::: Data for this exercise
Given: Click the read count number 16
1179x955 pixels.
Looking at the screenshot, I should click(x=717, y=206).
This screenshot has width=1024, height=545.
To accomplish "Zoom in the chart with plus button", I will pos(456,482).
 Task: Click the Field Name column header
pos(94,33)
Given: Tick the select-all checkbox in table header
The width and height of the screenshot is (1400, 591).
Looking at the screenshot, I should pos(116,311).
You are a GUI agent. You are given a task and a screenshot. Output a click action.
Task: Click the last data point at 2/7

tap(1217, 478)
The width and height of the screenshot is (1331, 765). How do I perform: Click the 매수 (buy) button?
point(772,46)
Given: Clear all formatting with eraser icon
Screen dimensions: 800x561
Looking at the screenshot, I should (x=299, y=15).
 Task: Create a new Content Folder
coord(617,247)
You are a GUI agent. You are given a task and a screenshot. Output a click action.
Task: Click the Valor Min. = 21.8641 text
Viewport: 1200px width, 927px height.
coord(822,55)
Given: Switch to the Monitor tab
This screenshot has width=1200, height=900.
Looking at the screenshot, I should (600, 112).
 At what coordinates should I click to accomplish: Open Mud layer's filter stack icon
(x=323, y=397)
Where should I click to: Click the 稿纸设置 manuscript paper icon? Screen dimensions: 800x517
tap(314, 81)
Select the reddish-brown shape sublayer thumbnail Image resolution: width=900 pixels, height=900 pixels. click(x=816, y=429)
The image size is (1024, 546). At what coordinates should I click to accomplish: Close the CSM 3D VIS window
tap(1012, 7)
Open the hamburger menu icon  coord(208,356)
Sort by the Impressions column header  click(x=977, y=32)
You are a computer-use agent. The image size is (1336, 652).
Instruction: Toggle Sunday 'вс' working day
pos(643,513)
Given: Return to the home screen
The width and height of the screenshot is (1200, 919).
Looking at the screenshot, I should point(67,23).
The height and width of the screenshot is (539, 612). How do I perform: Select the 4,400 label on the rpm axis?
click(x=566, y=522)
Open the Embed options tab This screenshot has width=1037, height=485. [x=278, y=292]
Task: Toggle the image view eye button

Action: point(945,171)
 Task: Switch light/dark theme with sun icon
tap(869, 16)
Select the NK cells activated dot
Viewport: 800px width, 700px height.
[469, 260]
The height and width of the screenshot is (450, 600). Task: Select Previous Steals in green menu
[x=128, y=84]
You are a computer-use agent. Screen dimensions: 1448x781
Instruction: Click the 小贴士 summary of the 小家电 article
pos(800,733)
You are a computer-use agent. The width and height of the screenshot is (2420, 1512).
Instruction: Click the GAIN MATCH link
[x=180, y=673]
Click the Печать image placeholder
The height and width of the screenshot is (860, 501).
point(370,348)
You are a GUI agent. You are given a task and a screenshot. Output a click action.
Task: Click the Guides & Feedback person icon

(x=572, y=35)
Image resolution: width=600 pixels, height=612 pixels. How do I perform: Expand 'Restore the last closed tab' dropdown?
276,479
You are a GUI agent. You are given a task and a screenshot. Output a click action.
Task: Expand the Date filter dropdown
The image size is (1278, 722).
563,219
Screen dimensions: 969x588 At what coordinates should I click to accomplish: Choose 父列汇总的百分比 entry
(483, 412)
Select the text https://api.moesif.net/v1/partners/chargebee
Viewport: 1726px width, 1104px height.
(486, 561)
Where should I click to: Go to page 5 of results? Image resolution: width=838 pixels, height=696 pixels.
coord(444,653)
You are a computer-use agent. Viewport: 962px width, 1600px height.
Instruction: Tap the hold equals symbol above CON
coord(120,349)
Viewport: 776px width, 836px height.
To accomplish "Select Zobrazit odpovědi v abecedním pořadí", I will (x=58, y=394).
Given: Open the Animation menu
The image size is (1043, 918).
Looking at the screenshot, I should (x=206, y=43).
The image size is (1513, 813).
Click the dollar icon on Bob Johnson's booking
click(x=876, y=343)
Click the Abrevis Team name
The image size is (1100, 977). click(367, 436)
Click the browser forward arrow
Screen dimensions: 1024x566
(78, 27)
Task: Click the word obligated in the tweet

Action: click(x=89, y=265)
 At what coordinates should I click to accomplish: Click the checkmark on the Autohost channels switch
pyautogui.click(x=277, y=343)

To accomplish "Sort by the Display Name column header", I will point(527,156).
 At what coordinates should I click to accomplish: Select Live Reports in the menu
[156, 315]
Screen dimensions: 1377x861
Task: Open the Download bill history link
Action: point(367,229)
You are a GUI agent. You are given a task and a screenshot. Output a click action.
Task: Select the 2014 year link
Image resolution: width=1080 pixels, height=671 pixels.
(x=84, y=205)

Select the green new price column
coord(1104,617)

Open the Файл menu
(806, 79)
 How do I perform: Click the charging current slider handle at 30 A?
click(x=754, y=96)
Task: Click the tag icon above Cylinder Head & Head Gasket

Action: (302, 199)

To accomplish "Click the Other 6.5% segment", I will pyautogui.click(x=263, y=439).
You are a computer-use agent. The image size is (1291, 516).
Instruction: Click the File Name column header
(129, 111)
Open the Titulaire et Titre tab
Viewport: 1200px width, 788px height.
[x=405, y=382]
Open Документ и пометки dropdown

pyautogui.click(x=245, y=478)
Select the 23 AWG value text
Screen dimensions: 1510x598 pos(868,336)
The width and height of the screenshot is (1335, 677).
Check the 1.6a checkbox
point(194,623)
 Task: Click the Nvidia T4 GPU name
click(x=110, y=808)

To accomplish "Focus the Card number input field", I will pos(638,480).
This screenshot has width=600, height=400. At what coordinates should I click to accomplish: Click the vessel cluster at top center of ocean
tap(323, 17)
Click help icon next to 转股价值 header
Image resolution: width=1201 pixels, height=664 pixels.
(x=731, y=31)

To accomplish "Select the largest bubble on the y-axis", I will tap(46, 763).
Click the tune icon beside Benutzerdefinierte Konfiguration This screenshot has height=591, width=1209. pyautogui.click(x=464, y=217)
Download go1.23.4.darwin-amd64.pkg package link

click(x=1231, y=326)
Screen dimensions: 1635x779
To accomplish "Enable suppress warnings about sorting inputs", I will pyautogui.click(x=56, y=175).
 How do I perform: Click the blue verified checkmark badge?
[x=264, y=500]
::::::
§ What the task requires
From the line holding "Select the reddish-brown" to the line holding "You are a computer-use agent. The width", inclusive, restate each line above exactly as written.

§ Answer box
Select the reddish-brown shape sublayer thumbnail Image resolution: width=900 pixels, height=900 pixels. click(x=816, y=429)
The image size is (1024, 546). At what coordinates should I click to accomplish: Close the CSM 3D VIS window
tap(1012, 7)
Open the hamburger menu icon  coord(208,356)
Sort by the Impressions column header  click(x=977, y=32)
You are a computer-use agent. The image size is (1336, 652).
Instruction: Toggle Sunday 'вс' working day
pos(643,513)
Given: Return to the home screen
The width and height of the screenshot is (1200, 919).
Looking at the screenshot, I should point(67,23).
The height and width of the screenshot is (539, 612). How do I perform: Select the 4,400 label on the rpm axis?
click(x=566, y=522)
Open the Embed options tab This screenshot has width=1037, height=485. [x=278, y=292]
Task: Toggle the image view eye button

Action: point(945,171)
 Task: Switch light/dark theme with sun icon
tap(869, 16)
Select the NK cells activated dot
Viewport: 800px width, 700px height.
[469, 260]
The height and width of the screenshot is (450, 600). Task: Select Previous Steals in green menu
[x=128, y=84]
You are a computer-use agent. Screen dimensions: 1448x781
Instruction: Click the 小贴士 summary of the 小家电 article
pos(800,733)
You are a computer-use agent. The width and height of the screenshot is (2420, 1512).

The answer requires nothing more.